"I can still come and sing to you sometimes," says Georgie, with tears in her eyes and voice.
"Ah, yes,—sometimes. That is just the bad part of it; when one has known an 'always,' one does not take kindly to a 'sometimes.' And now here come all my governess troubles back upon my shoulders once more. Don't think me selfish, my dear, to think of that just now in the very morning of your new happiness, but really I can't help it. I have been so content with you, it never occurred to me others might want you too."
"I will ask Clarissa to get you some one else nicer than me," says Georgie, soothingly.
"Will you? Yes, do, my dear: she will do anything for you. And, Georgina,"—from the beginning she has called her thus,—nothing on earth would induce Mrs. Redmond to call her anything more frivolous,—"tell her I should prefer somebody old and ugly, if at all bearable, because then she may stay with me. Dear, dear! how Cissy will miss you! And what will the vicar say?"
And so on. She spends the greater part of the morning rambling on in this style, and then towards the evening despatches Georgie to Gowran to tell Clarissa, too, the great news.
But Clarissa knows all about it before her coming, and meets her in the hall, and kisses her then and there, and tells her she is so glad, and it is the very sweetest thing that could possibly have happened.
"He came down this morning very early and told me all about it," she says, looking as pleased as though it is her own happiness and not another's she is discussing.
"Now, what a pity!" says Georgie: "and I did so want to tell you myself, after the disgraceful way in which you tried to wed me to Mr.

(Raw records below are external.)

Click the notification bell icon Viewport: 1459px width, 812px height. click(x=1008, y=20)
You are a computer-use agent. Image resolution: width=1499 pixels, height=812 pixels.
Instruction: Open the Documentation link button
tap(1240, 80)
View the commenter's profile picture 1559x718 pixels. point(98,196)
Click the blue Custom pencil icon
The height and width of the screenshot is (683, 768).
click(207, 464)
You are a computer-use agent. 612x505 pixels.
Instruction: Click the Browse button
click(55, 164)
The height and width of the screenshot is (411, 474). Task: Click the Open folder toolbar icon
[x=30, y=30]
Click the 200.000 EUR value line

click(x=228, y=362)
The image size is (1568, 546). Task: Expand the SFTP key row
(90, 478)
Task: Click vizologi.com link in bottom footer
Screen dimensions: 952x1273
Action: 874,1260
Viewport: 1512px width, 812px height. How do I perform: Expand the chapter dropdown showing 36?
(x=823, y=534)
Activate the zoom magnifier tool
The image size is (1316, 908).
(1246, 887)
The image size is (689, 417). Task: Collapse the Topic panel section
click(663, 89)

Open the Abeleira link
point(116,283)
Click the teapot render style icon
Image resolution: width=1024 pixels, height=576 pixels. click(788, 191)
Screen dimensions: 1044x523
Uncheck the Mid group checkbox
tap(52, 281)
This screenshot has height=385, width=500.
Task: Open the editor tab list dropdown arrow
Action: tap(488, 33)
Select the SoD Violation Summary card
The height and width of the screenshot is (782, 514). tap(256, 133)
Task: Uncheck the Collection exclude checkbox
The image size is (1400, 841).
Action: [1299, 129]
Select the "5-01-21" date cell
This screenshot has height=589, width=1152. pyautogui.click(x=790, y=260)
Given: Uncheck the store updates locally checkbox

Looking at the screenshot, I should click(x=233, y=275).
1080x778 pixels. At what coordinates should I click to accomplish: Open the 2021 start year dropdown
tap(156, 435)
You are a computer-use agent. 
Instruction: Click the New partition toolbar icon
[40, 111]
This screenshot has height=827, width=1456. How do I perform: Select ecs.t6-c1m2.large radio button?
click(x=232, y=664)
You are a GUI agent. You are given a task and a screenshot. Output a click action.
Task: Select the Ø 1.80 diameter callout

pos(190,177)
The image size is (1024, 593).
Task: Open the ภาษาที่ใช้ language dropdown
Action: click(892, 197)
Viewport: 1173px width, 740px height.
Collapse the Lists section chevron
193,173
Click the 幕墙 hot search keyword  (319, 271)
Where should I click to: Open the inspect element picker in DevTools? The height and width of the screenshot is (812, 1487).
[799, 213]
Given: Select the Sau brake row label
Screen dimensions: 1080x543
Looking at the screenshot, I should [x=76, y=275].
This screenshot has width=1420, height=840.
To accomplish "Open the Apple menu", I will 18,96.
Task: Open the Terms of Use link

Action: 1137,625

Hastings."
"He could not sleep; he confessed that to me. And you had forbidden him to go to the vicarage to see you to-day. What else then could he do but come over and put in a good time here? And he did. We had quite a splendid time," says Miss Peyton, laughing; "I really don't know which of us was the most delighted about it. We both kept on saying pretty things about you all the time,—more than you deserved, I think."
"Now, don't spoil it," says Georgie: "I am certain I deserved it all, and more. Well, if he didn't sleep, I did, and dreamed, and dreamed, and dreamed all sorts of lovely things until the day broke. Oh, Clarissa,"—throwing out her arms with a sudden swift gesture of passionate relief,—"I am free! Am I not lucky, fortunate, to have deliverance sent so soon?"